• [What you need to do]
Can you lay out the records below as a Markdown table with the columns Row and Line, starting at the line that contains "Identify the location" and ending at the line that contains "center [1422, 147]."? Skip blank lines, and leave the pictures out.

• [Entries]

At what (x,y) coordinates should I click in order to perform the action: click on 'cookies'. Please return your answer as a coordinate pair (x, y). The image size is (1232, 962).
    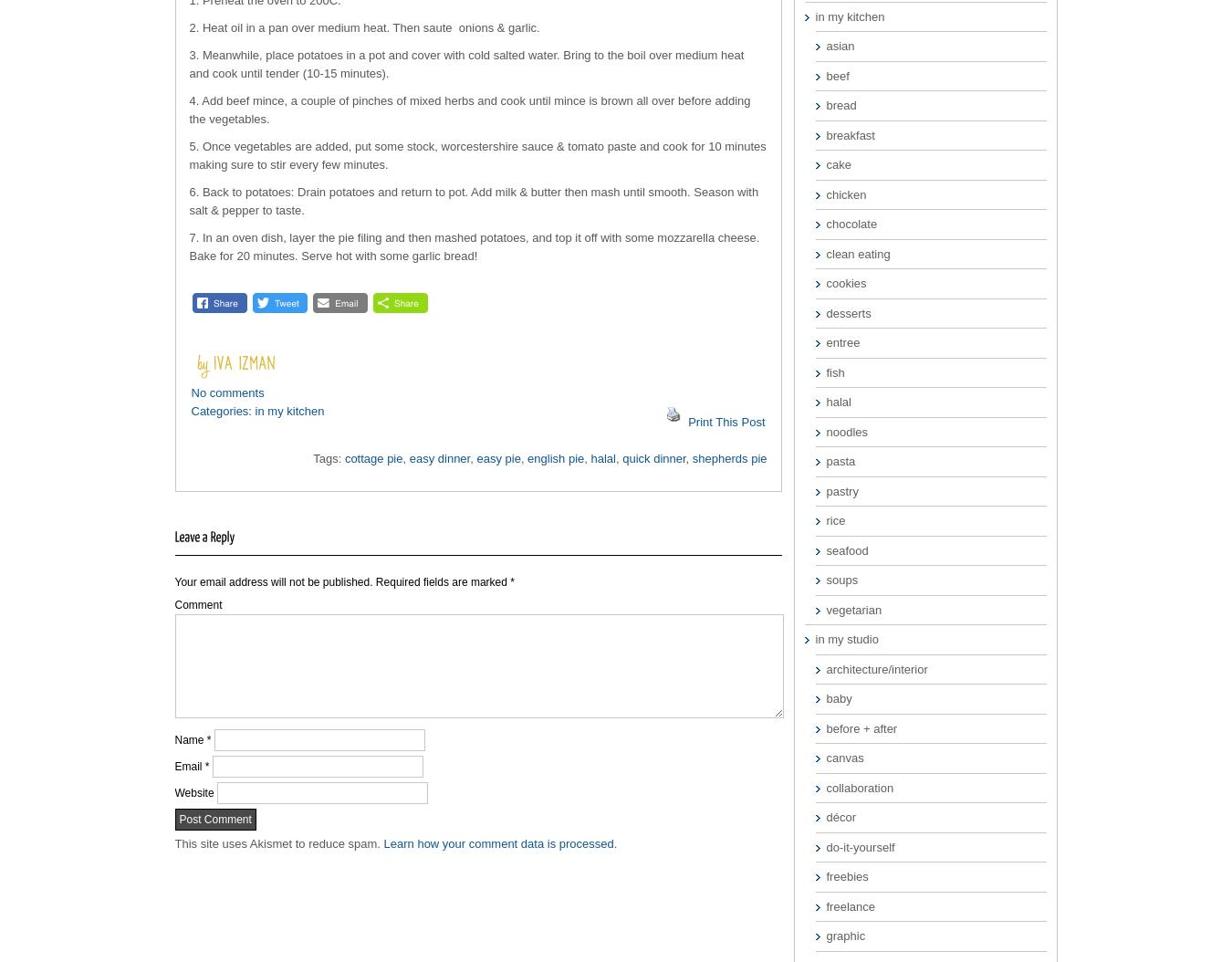
    Looking at the image, I should click on (845, 282).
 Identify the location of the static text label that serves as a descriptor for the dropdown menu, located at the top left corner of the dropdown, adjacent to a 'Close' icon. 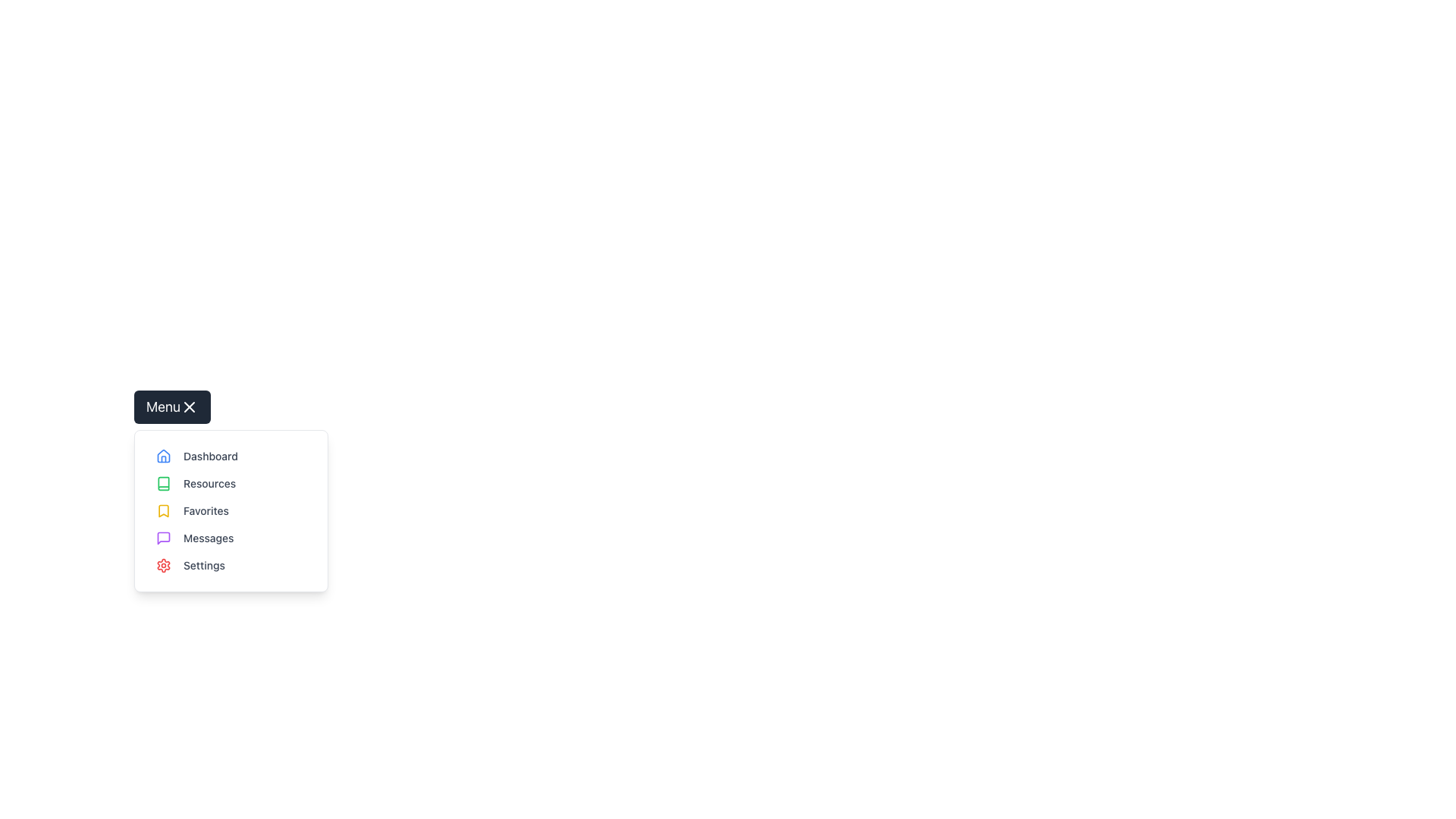
(163, 406).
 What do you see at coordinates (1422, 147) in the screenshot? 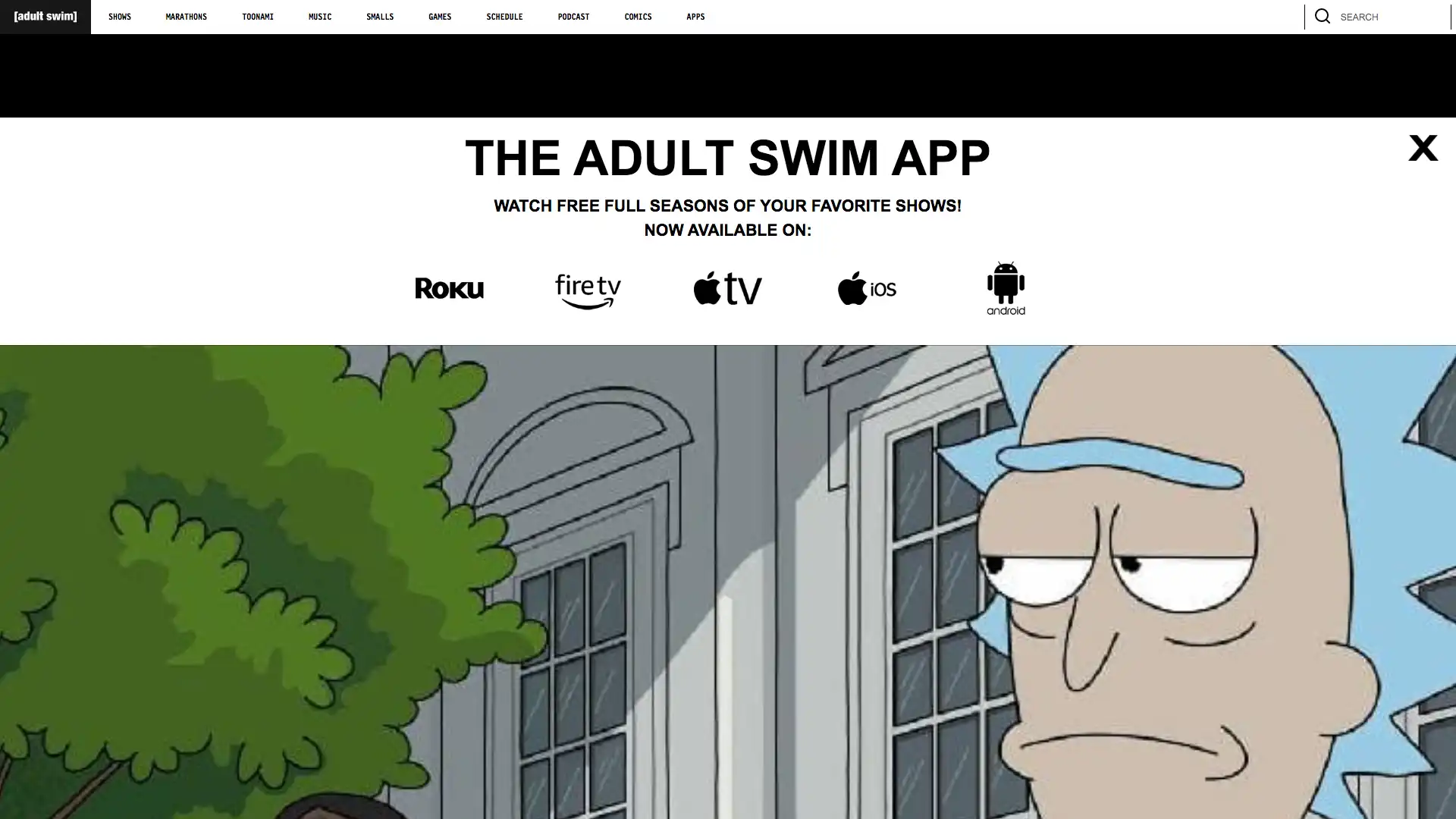
I see `Close list of apps` at bounding box center [1422, 147].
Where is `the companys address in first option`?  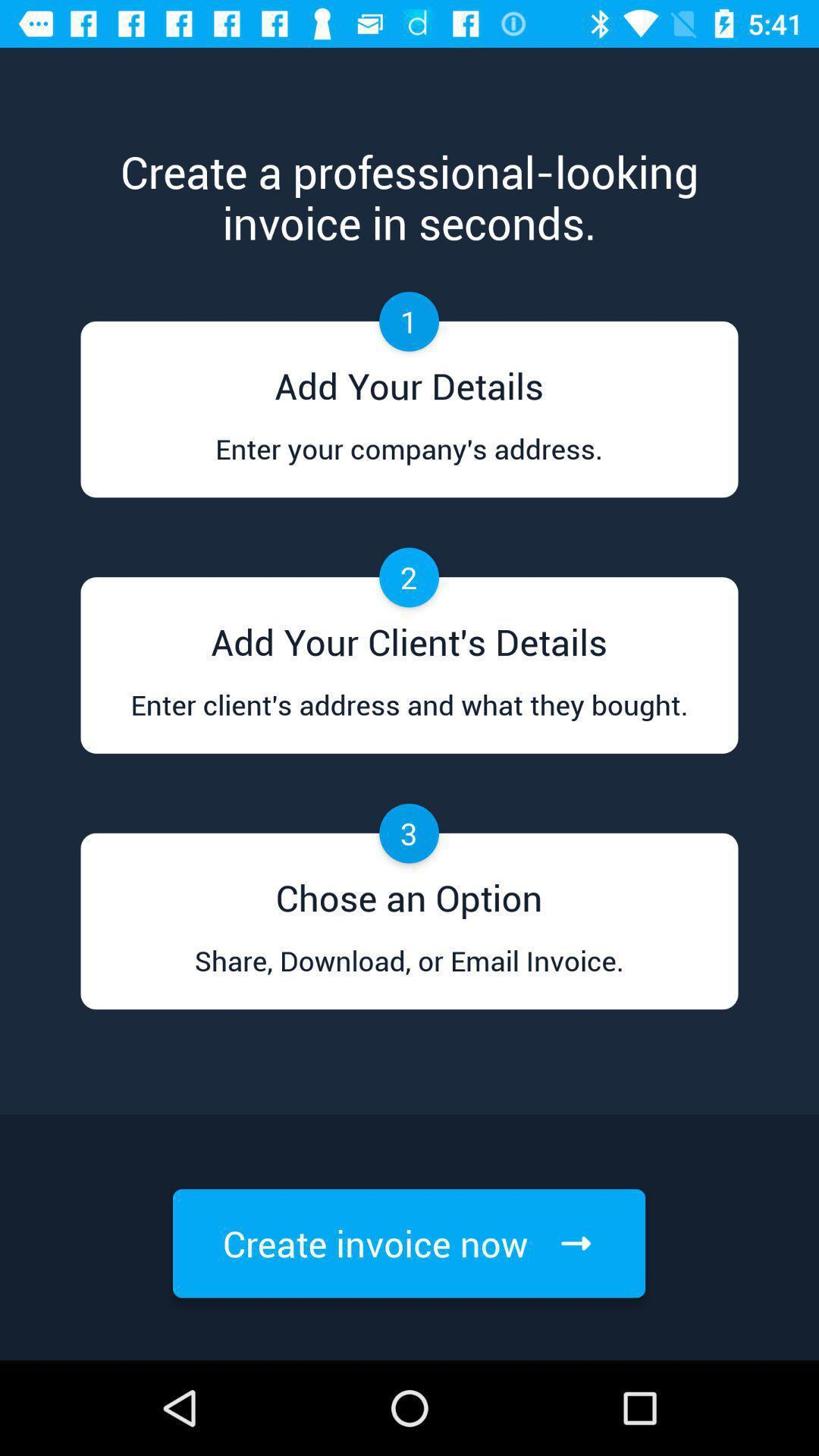 the companys address in first option is located at coordinates (408, 463).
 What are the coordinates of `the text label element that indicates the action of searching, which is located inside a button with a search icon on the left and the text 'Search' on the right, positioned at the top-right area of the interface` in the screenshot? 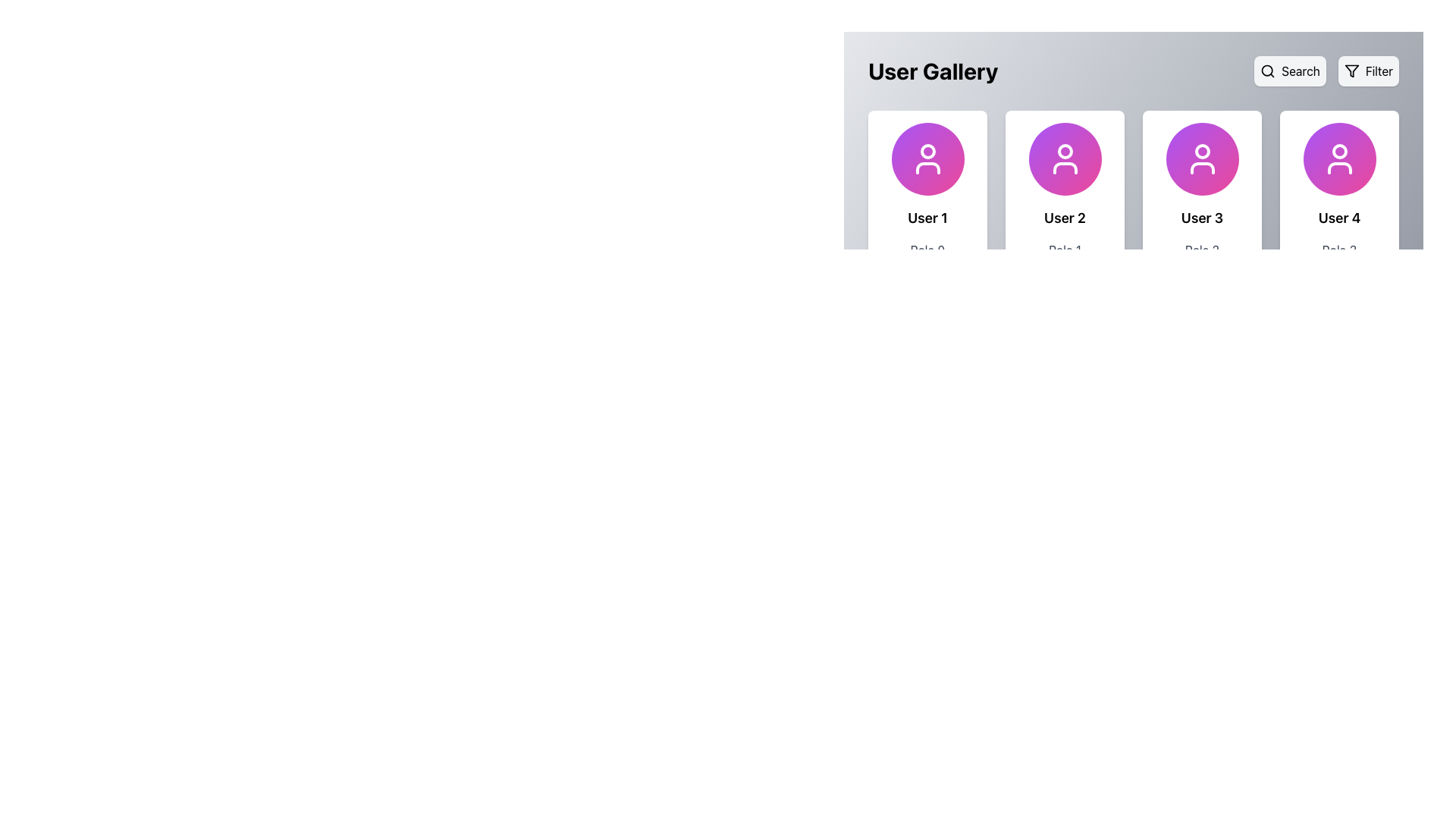 It's located at (1300, 71).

• [Completed task]
| Row | Line |
|---|---|
| 1 |  Identify the location of the static text label that serves as a descriptor for the dropdown menu, located at the top left corner of the dropdown, adjacent to a 'Close' icon.  |
| 2 | (163, 406). |
| 3 |  What do you see at coordinates (1422, 147) in the screenshot?  |
| 4 | I see `Close list of apps` at bounding box center [1422, 147]. |